Since we were on the road much of the past week and a half, we missed writing last week’s Musings.  But I do thank those of you who prayed for our safety on our trip.  We saw and heard nothing more of bandits while we traveled, and do hope that the banditry we heard of was an isolated event.  The only problem on our way back to Mango was a three-hour delay at a detour around a damaged bridge on the main highway.  There has been too much heavy truck traffic for the bridges that were built more than 30 years ago.  I’m told the bridge is now repaired, and trucks are coming through.  That is good news as we have the first container for the Wendell Kempton Medical and Ministry Center coming north tomorrow.  We expect to unload it on Tuesday morning.  It’s just a relief that they won’t be sent around by the detour (we hope). The delay we experienced was the result of a container that fell off a truck and blocked the road.  I’ll leave the condition of the road that caused the accident to your imagination.

It was a blessing to be in church once again, as we visited Pastor Laré  in Dapaong.  We do miss gathering together with God’s people on a weekly basis, and will be happy when we can see the start of a church here in Mango.  We were thankful to leave him with a smile on his face.  He’s been pretty discouraged over the past several months.  It’s tough being in a situation by oneself, and I think he still struggles with the loss of his wife, Mana, several years ago.  We need to pray for him more regularly.

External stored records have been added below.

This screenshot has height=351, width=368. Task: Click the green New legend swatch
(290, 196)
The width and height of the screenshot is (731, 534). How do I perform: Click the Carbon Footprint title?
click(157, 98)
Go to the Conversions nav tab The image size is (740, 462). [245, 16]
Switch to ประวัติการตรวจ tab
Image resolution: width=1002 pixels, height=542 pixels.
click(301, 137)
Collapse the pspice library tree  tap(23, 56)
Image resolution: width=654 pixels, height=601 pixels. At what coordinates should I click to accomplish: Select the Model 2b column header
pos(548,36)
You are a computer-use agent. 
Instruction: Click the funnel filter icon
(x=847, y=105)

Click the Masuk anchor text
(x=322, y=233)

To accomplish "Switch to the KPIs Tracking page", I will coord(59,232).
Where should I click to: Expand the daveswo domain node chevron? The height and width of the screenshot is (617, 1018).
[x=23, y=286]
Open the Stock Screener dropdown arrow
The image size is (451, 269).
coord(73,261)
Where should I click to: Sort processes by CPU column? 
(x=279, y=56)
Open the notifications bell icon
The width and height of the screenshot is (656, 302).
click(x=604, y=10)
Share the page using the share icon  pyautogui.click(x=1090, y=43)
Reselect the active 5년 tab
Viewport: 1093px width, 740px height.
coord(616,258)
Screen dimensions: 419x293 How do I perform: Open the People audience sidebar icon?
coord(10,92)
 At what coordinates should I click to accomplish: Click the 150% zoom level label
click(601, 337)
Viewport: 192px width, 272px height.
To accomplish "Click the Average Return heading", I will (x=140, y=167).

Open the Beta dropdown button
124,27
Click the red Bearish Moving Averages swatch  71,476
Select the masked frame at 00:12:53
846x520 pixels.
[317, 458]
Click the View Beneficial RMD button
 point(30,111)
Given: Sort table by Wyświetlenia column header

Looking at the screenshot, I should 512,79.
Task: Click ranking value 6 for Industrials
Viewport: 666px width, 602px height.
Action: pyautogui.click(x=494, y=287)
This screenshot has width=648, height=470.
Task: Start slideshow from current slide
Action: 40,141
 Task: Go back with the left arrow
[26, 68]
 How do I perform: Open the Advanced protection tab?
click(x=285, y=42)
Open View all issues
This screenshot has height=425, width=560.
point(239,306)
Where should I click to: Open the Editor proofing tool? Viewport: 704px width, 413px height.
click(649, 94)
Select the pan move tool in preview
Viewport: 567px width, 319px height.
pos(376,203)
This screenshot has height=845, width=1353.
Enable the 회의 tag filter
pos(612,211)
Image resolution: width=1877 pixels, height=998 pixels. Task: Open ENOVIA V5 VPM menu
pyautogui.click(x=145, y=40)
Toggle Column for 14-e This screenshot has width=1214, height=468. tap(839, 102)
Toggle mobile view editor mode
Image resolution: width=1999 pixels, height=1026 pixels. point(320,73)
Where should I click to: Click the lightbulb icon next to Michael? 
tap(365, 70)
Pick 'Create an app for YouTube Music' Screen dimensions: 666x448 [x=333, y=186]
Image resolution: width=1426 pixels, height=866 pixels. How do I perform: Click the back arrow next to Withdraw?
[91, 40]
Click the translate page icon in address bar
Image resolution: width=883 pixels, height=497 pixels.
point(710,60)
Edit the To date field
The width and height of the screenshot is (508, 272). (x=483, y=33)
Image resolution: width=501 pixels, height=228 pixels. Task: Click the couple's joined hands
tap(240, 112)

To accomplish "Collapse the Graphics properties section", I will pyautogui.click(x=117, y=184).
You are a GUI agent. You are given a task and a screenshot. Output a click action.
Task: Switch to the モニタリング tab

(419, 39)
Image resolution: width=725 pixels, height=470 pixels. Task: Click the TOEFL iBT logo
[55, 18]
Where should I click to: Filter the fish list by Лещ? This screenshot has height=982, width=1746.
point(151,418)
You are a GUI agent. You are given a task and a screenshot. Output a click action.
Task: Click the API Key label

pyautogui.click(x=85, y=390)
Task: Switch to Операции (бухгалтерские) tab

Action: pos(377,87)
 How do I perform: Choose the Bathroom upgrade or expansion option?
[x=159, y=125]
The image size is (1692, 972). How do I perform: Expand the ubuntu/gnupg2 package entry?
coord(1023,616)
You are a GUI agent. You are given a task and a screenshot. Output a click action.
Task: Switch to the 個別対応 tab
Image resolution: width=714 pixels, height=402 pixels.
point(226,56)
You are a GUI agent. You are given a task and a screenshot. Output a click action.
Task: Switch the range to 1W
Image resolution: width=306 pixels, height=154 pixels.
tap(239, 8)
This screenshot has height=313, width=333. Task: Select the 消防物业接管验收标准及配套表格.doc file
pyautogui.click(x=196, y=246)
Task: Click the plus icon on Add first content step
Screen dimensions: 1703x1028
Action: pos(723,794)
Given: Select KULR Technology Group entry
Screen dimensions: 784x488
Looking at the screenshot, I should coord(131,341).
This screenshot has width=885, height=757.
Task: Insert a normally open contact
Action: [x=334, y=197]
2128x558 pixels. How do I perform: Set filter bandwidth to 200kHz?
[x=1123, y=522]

Several weeks ago we wrote about having Nogbedji, his family and his apprentices over for dinner.  Following the meal we showed the film, Magdalena, a view of Jesus from a woman’s perspective.  Tonight Nogbedji brought a list of questions his apprentices asked that were prompted by viewing the film.

1. Why did the people mock Jesus when he was on the cross?
2. Why did they kill Jesus?
3. Why didn’t the people want to listen to Jesus?
4. Who were the two people crucified with him?

These and other questions show that the apprentices were thinking as they watched the film.  They were so moved by what they saw that a number of them were in tears.  Please keep on praying.  We believe God is going to do a great work here.